__Exercise objective__
Produce the lines from the one containing "Image resolution: width=1251" through the end of the material exactly as they appear, both ends included, and leave the pictures out.

__Data for review__
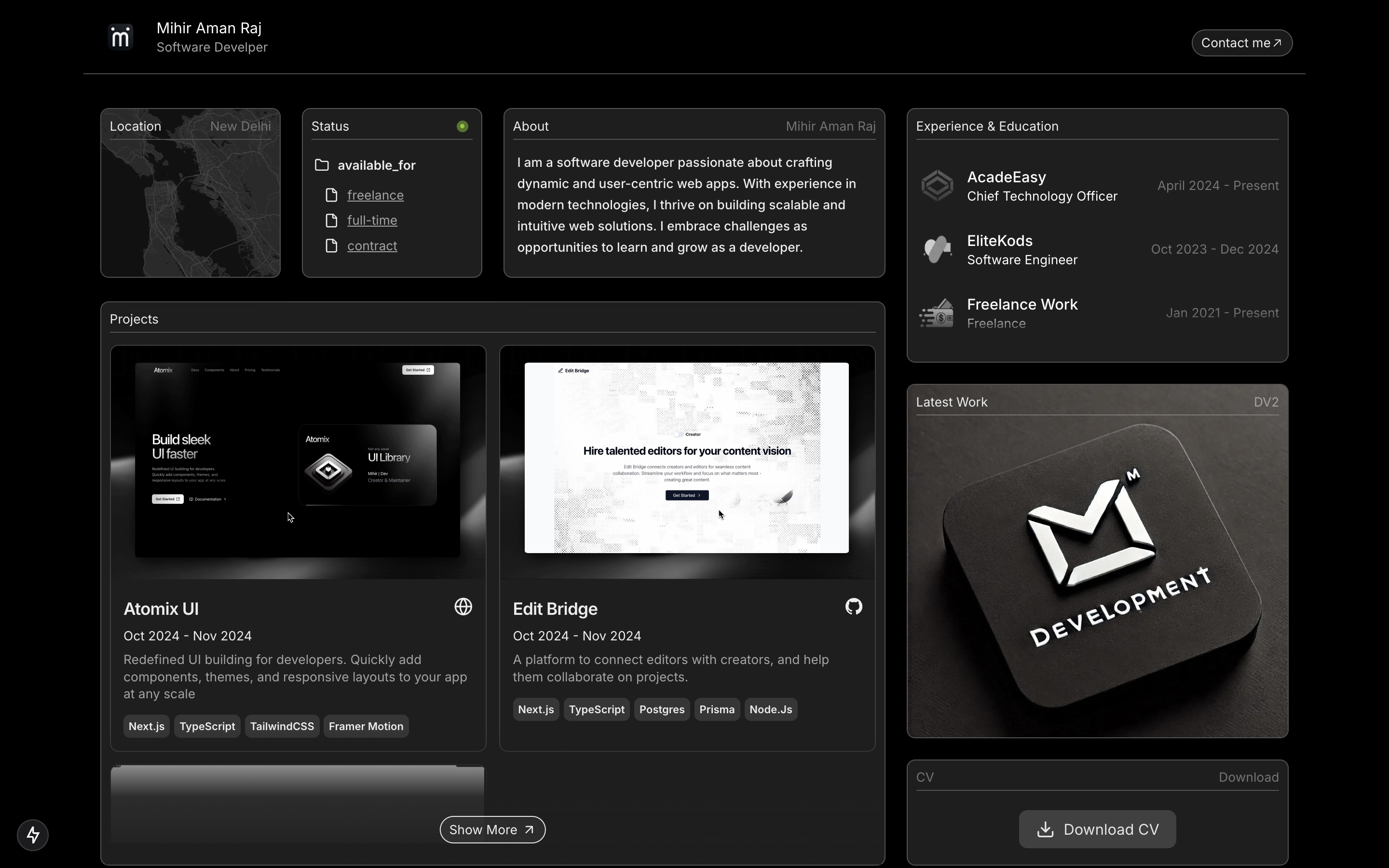Click the DV2 label in Latest Work
Image resolution: width=1389 pixels, height=868 pixels.
click(x=1266, y=402)
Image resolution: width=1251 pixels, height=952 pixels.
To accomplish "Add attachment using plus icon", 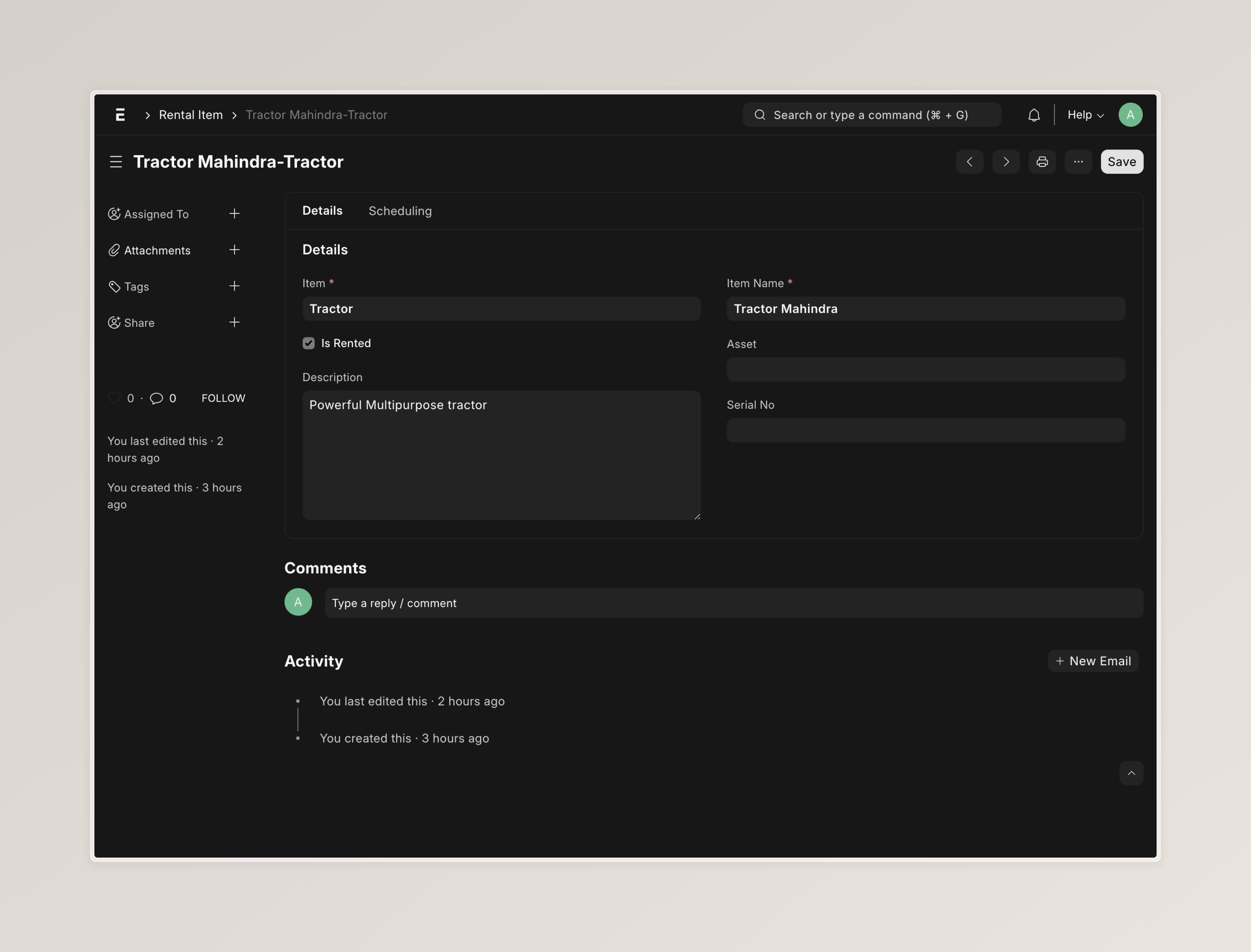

__Response__
Image resolution: width=1251 pixels, height=952 pixels.
To accomplish "Add attachment using plus icon", 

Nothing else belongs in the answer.